NServiceBus.SqlServer icon indicating copy to clipboard operation
NServiceBus.SqlServer copied to clipboard

Delayed Messages can be delivered up to ~60s later than intended because of a race condition.

Open LukeButters opened this issue 11 months ago • 2 comments

Describe the bug

Description

When sending a delayed message with a very low delay e.g. 1ms, the message is sometimes processed ~30s later.

This is on an endpoint that is not doing anything else.

Expected behavior

The delayed message should be processed fairly soon after 1ms.

Actual behavior

Messages are sometimes processed ~30s later

Versions

9.2.7

Steps to reproduce

  1. Start NSB
  2. wait ~30s
  3. Send a delayed message with a delay 1ms
  4. See that it does not get processed until 30s or so later on.

Relevant log output


Additional Information

Suspected Cause

This looks like a race condition between when the sql transaction is committed and when the in memory BackOffStrategy decides to look for a message.

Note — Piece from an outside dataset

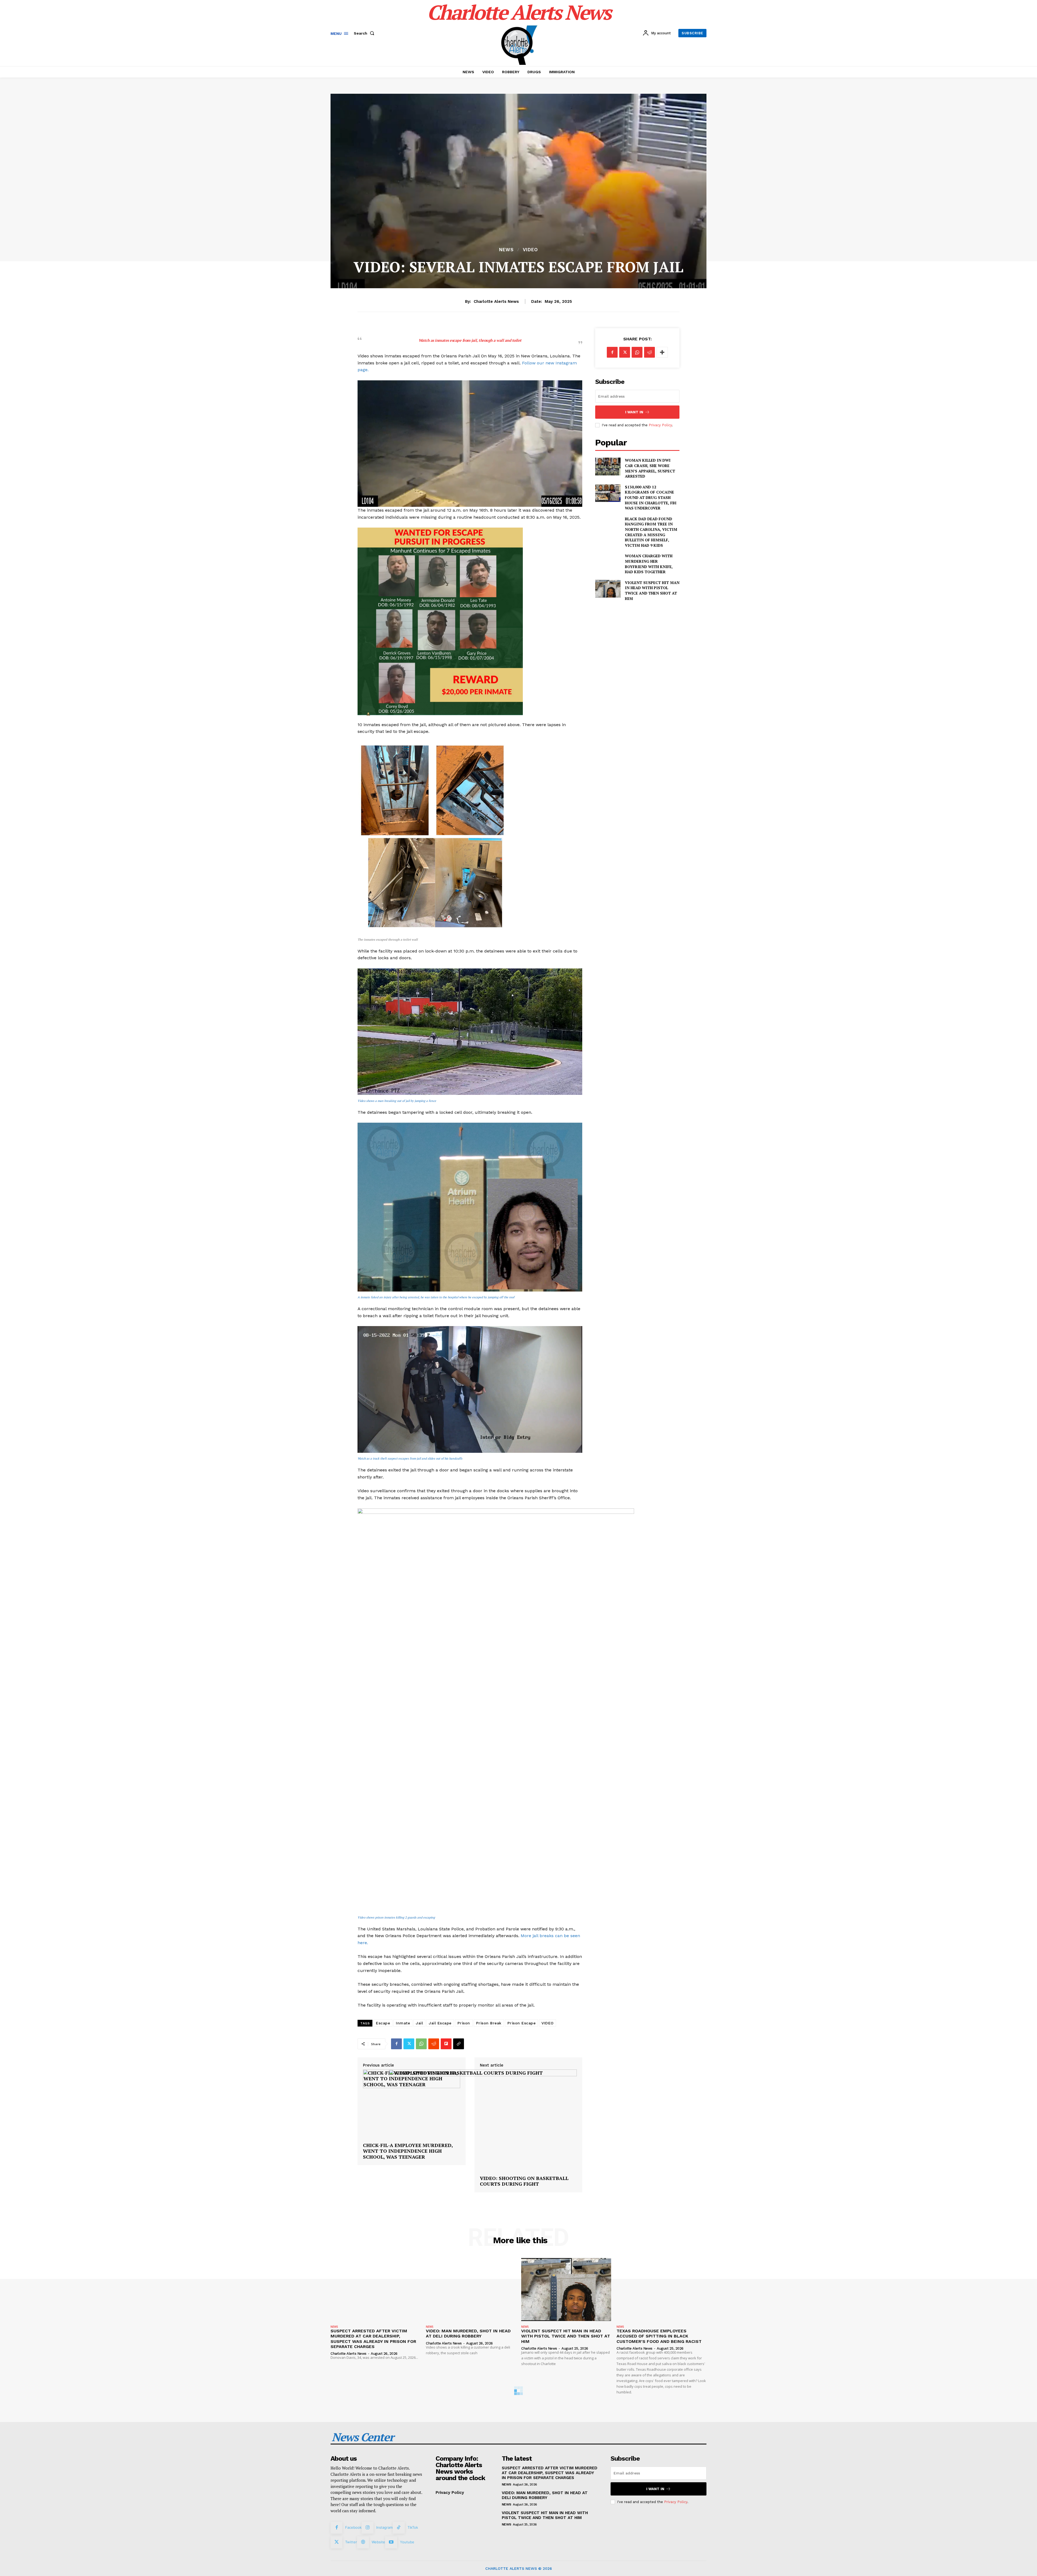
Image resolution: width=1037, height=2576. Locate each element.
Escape (383, 2023)
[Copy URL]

For example when sending a delayed message with a delay of 1ms:

It looks as though when DelayedMessageTable.Store() is called, it first writes the message to the DB:

var messageRow = StoreDelayedMessageCommand.From(message.Headers, message.Body, dueAfter, destination);
using (var command = connection.CreateCommand())
{
    command.Transaction = transaction;
    command.CommandText = storeCommand;
    command.CommandType = CommandType.Text;

    messageRow.PrepareSendCommand(command);
    await command.ExecuteNonQueryAsync(cancellationToken).ConfigureAwait(false);
}

before the transaction is committed it calls:

OnStoreDelayedMessage?.Invoke(null, DateTime.UtcNow.Add(dueAfter));

which in turns calls RegisterNewDueTime(DateTime dueTime), which can result in checking for Delayed Messages within the next 1ms. It could look for this message before the transaction commits. Which results in no messages being found resulting in the delay before looking again increasing. This then results in a large delay before processing the message.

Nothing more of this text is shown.